Like web archiving, web scraping is a process by which you can collect data from websites and save it for further research or preserve it over time. Also like web archiving, web scraping can be done through manual selection or it can involve the automated crawling of web pages using pre-programmed scraping applications.
Unlike web archiving, which is designed to preserve the look and feel of websites, web scraping is mostly used for gathering textual data. Most web scraping tools also allow you to structure the data as you collect it. So, instead of massive unstructured text files, you can transform your scraped data into spreadsheet, csv, or database formats that allow you to analyze and use it in your research.
There are many applications for web scraping. Companies use it for market and pricing research, weather services use it to track weather information, and real estate companies harvest data on properties. But researchers also use web scraping to perform research on web forums or social media such as Twitter and Facebook, large collections of data or documents published on the web, and for monitoring changes to web pages over time. If you are interested in identifying, collecting, and preserving textual data that exists online, there is almost certainly a scraping tool that can fit your research needs.
Please be advised that if you are collecting data from web pages, forums, social media, or other web materials for research purposes and it may constitute human subjects research, you must consult with and follow the appropriate UW-Madison Institutional Review Board process as well as follow their guidelines on “Technology & New Media Research”.
How it Works
The web is filled with text. Some of that text is organized in tables, populated from databases, altogether unstructured, or trapped in PDFs. Most text, though, is structured according to HTML or XHTML markup tags which instruct browsers how to display it. These tags are designed to help text appear in readable ways on the web and like web browsers, web scraping tools can interpret these tags and follow instructions on how to collect the text they contain.
Web Scraping Tools
The most crucial step for initiating a web scraping project is to select a tool to fit your research needs. Web scraping tools can range from manual browser plug-ins, to desktop applications, to purpose-built libraries within popular programming languages. The features and capabilities of web scraping tools can vary widely and require different investments of time and learning. Some tools require subscription fees, but many are free and open access.

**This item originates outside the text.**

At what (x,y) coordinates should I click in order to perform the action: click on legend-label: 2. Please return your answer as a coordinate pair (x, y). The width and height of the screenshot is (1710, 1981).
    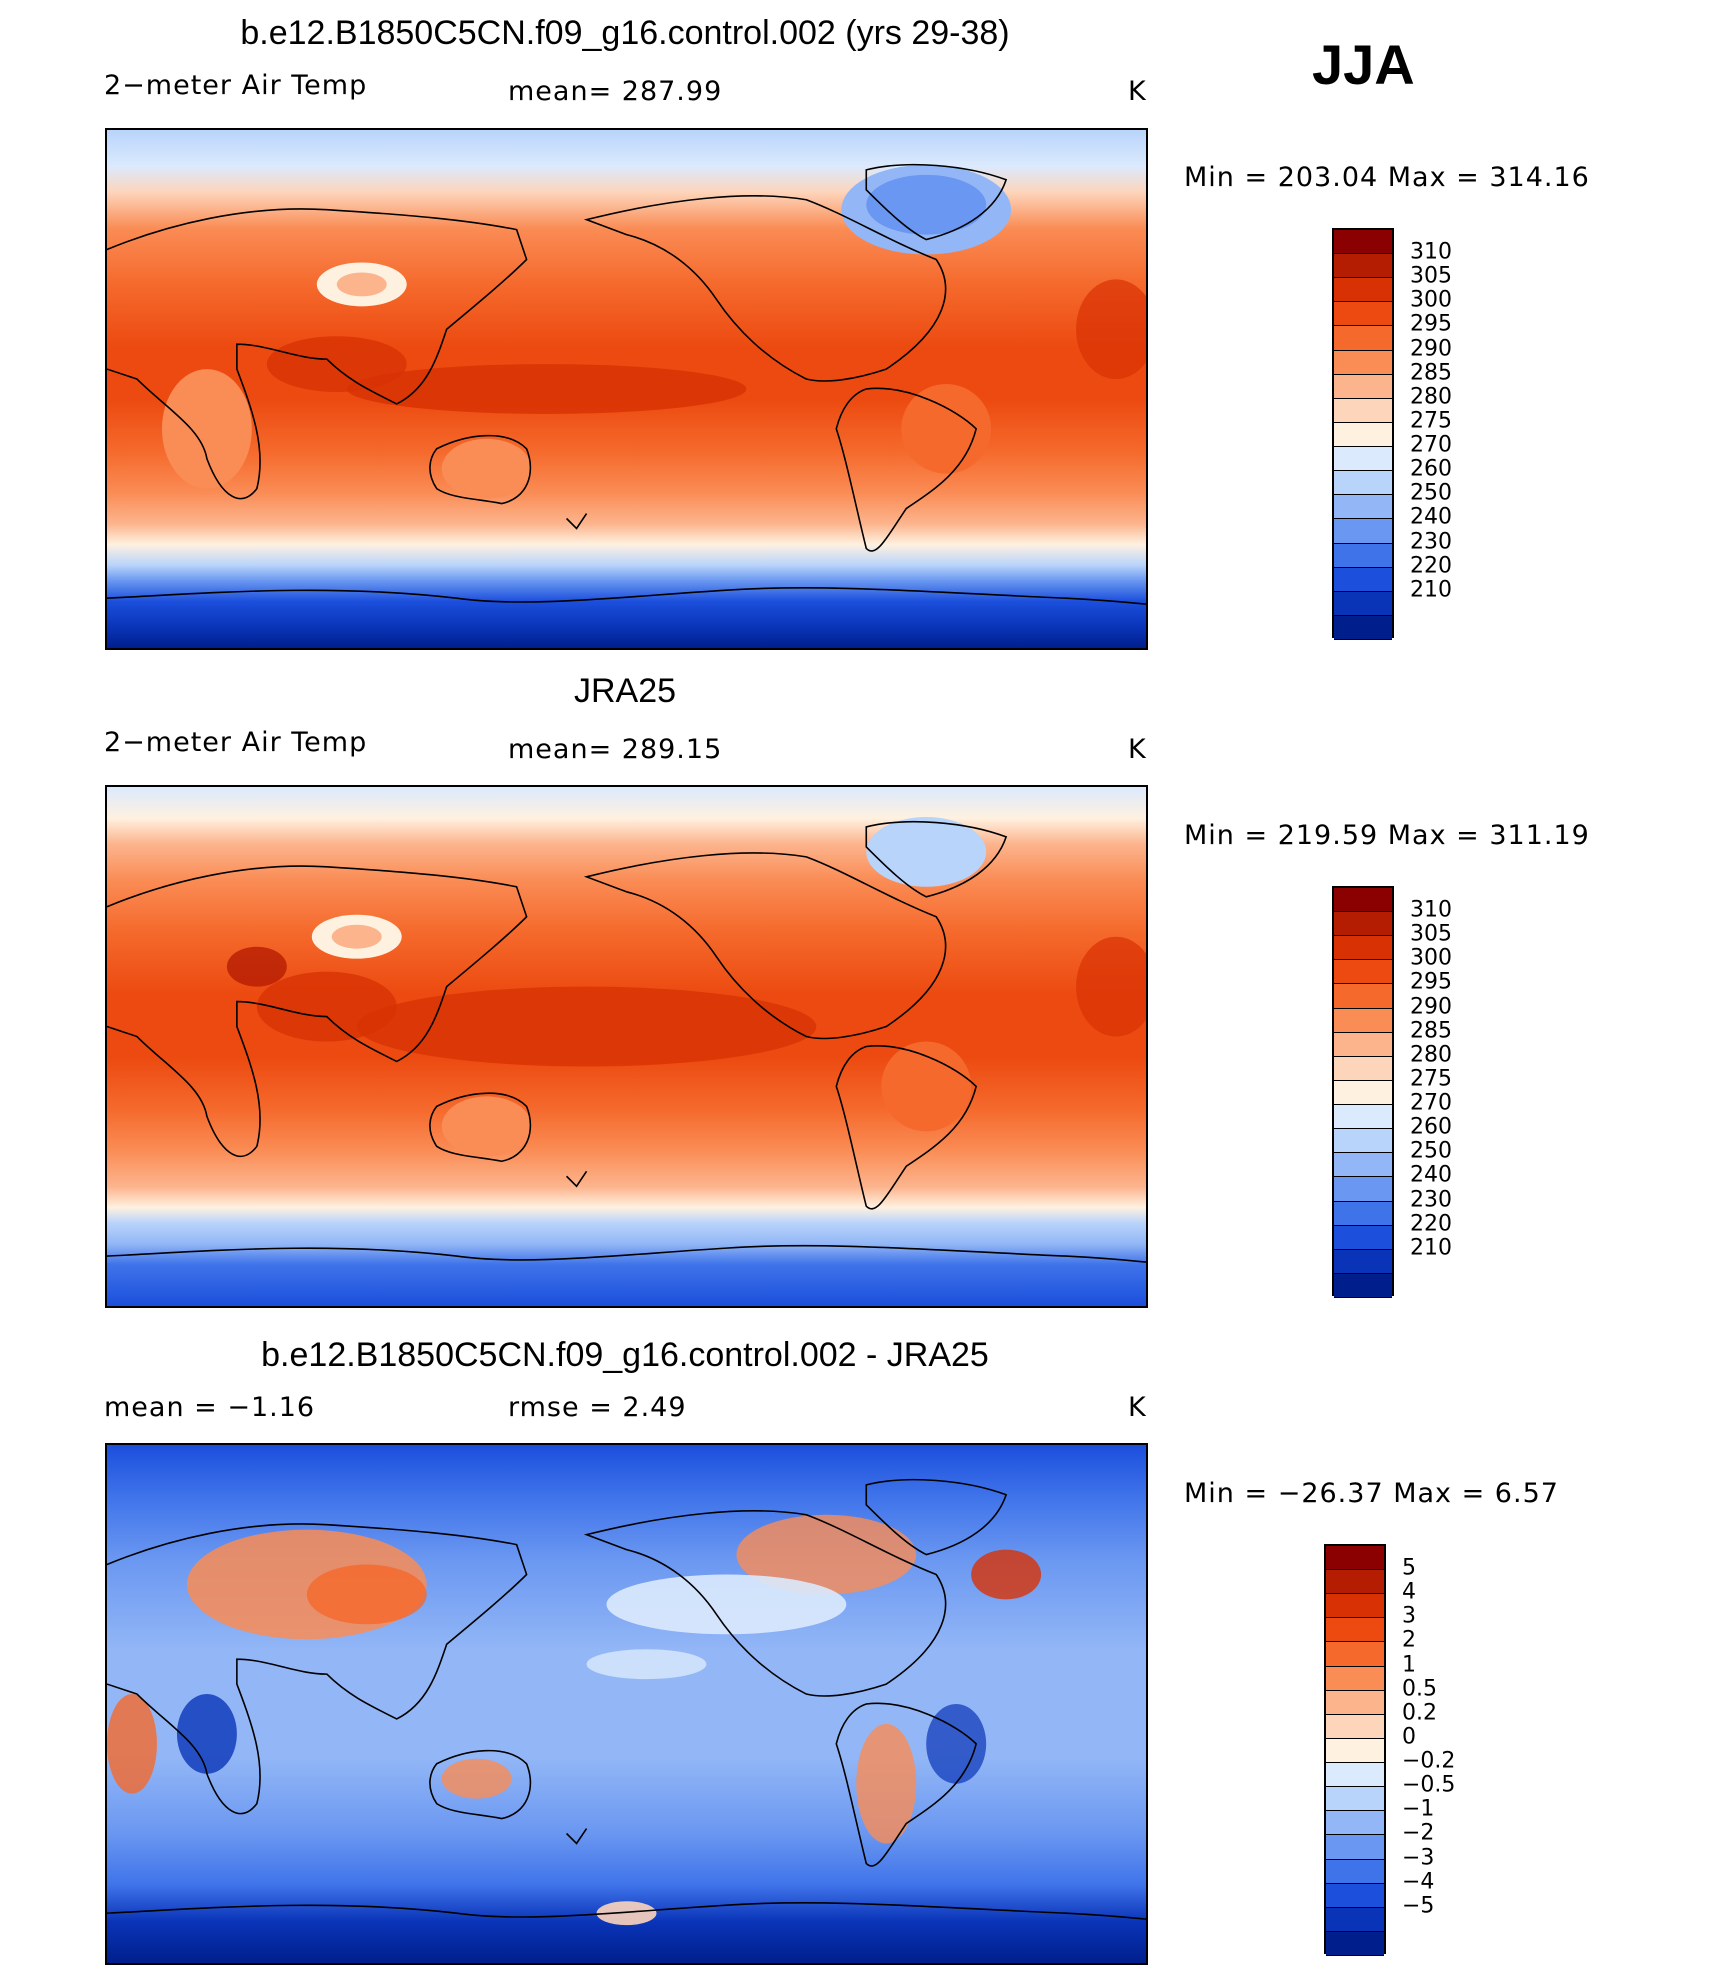
    Looking at the image, I should click on (1409, 1640).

Browser Plug-in Tools: these tools allow you to install a plugin to your Chrome or Firefox browser. Plug-ins often require more manual work in that you, the user, are going through the pages and selecting what you want to collect. Popular options include:
- Scraper: a Chrome plugin
- Web Scraper.io: Available for Chrome and Firefox
Programming Languages: For large scale, complex scraping projects sometimes the best option is using specific libraries within popular programming languages. These tools require more up front learning, but once set up and going, are largely automated processes. It’s important to remember that to set up and use these tools, you don’t always need to be a programming expert and there are often tutorials that can help you get started. Some popular tools designed for web scraping include:
- Scrapy and Beautiful Soup: Python libraries
- rvest: a package in R
- [see tutorial here]
- Apache Nutch: a Java library
- [see tutorial here]
Desktop Applications: Downloading one of these tools to your computer can often provide familiar interface features and generally easy to learn workflows. These tools are often quite powerful, but are designed for enterprise contexts and sometimes come with data storage or subscription fees. Some examples include:
Application Programming Interface (API): Technically, a web scraping tool is an Application Programming Interface (API) in that it helps the client (you the user) interact with data stored on a server (the text). It’s helpful to know that, if you’re gathering data from a large company like Google, Amazon, Facebook, or Twitter, they often have their own APIs that can help you gather the data. Using these ready-made tools can sometimes save time and effort and may be worth investigating before you initiate a project.
The Ethics of Web Scraping
Included in their introduction to web scraping (using Python), Library Carpentry has produced a detailed set of resources on the ethics of web scraping. These include explicit delineations of what is and is not legal as well as helpful guidelines and best practices for collecting data produced by others. On the page they also include a Web Scraping Code of Conduct that provides quick advice about the most responsible ways to approach projects of this kind.
Overall, it’s important to remember that because web scraping involves the collection of data produced by others, it’s necessary to consider all the potential privacy and security implications involved in a project. Prior to your project, ensure you understand what constitutes sensitive data on campus and reach out to both your IT and IRB about your project so you have a data management plan prior to collecting any websites.